:: Records to process

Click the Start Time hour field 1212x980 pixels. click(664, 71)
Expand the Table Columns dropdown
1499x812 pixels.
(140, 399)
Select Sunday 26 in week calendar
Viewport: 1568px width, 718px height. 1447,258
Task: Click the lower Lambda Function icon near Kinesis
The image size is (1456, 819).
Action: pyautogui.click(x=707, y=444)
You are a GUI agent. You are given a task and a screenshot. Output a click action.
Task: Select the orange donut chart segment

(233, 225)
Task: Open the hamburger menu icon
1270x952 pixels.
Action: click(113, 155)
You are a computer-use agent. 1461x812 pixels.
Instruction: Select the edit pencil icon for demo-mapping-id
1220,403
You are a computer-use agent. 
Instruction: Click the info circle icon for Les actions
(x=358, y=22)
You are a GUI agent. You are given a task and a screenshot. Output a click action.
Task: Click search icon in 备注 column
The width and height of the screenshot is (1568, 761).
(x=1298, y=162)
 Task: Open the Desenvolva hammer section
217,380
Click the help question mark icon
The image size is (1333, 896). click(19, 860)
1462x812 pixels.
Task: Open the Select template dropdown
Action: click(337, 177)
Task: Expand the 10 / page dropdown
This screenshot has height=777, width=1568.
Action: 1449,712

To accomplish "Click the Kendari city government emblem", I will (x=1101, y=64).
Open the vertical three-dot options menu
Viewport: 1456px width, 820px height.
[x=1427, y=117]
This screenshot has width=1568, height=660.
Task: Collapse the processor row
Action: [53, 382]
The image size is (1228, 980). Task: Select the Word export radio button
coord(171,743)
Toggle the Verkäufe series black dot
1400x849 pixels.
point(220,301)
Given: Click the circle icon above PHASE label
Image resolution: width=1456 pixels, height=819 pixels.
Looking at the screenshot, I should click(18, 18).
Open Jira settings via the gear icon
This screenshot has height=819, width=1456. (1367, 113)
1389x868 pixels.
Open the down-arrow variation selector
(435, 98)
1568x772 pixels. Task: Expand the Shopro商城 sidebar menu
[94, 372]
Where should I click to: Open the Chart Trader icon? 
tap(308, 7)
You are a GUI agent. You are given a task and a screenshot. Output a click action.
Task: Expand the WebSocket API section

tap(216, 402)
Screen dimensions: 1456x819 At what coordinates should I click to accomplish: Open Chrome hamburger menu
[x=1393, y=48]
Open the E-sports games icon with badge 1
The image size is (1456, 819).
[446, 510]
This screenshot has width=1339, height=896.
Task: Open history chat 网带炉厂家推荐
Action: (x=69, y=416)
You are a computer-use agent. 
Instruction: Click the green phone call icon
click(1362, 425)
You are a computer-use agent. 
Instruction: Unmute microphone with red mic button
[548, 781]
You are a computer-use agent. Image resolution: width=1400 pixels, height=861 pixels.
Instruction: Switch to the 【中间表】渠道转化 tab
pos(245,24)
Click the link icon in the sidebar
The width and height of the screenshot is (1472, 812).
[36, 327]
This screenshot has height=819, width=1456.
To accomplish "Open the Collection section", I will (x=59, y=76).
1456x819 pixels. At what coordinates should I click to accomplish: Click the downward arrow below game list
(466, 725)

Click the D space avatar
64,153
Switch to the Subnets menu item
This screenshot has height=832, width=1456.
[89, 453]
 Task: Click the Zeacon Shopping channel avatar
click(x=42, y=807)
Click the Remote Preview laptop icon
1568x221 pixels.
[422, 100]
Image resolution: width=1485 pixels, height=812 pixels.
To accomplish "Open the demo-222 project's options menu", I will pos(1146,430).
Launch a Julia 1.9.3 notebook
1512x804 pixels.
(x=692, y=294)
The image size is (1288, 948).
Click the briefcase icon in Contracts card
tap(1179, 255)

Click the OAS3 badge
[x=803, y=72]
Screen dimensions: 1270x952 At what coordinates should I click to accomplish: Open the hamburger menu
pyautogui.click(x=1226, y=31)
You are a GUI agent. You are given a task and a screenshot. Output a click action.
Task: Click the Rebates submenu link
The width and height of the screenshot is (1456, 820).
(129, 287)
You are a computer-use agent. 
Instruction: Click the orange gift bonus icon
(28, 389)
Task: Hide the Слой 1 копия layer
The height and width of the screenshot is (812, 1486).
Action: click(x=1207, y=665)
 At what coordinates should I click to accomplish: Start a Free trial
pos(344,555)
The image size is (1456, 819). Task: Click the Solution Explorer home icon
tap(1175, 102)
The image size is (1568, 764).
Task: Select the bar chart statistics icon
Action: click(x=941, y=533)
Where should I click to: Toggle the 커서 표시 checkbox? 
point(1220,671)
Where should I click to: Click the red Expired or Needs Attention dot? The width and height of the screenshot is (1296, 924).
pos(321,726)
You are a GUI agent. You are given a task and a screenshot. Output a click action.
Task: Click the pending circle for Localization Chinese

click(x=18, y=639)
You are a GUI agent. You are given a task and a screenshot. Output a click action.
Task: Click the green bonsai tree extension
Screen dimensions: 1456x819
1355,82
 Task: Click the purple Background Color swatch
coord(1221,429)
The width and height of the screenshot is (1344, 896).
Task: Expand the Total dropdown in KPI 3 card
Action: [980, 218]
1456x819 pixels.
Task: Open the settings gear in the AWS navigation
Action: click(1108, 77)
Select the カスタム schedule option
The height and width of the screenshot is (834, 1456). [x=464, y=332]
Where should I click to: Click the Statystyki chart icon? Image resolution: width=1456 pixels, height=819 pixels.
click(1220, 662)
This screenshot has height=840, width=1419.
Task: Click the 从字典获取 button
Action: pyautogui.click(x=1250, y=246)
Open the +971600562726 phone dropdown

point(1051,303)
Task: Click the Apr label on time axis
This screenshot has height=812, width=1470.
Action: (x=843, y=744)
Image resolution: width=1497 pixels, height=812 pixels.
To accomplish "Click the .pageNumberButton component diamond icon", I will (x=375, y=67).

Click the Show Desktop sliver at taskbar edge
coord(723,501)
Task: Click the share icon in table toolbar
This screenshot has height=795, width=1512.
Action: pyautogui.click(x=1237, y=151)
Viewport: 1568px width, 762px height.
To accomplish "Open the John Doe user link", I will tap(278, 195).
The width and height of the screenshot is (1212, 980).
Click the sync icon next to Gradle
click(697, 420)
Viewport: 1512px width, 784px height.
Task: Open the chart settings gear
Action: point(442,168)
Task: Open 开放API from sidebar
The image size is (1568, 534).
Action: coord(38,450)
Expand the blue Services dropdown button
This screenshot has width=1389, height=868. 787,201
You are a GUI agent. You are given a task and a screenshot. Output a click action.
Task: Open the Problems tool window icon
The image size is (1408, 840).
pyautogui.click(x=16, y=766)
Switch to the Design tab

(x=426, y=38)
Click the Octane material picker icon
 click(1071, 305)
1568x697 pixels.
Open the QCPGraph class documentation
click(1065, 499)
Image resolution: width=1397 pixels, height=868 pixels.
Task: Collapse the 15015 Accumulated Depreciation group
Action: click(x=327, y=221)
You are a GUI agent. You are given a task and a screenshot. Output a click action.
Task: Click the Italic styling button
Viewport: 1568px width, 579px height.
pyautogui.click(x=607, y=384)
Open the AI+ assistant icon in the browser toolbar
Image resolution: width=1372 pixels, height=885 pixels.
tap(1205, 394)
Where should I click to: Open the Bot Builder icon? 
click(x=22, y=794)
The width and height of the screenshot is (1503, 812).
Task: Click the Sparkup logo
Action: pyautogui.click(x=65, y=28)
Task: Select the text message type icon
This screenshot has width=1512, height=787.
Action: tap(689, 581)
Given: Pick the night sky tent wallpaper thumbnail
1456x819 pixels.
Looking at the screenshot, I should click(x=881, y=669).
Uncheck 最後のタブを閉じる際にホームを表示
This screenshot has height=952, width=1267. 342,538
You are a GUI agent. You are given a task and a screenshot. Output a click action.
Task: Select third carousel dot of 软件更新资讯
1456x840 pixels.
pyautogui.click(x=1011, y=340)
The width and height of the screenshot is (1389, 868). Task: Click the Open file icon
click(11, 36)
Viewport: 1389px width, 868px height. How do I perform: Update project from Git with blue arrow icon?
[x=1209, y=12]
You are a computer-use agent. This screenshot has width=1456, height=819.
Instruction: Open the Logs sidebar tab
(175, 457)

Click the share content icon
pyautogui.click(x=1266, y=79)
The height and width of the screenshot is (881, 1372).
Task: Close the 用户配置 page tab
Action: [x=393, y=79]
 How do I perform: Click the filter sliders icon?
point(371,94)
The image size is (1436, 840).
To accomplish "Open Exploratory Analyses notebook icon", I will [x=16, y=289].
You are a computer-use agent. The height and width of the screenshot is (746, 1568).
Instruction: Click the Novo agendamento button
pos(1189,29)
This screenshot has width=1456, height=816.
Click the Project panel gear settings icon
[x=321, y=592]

::::

• [What is required] Lines with "label": return each one from the data above.

• [Answer section]
Given: Click the circle icon above PHASE label
Task: Click the Apr label on time axis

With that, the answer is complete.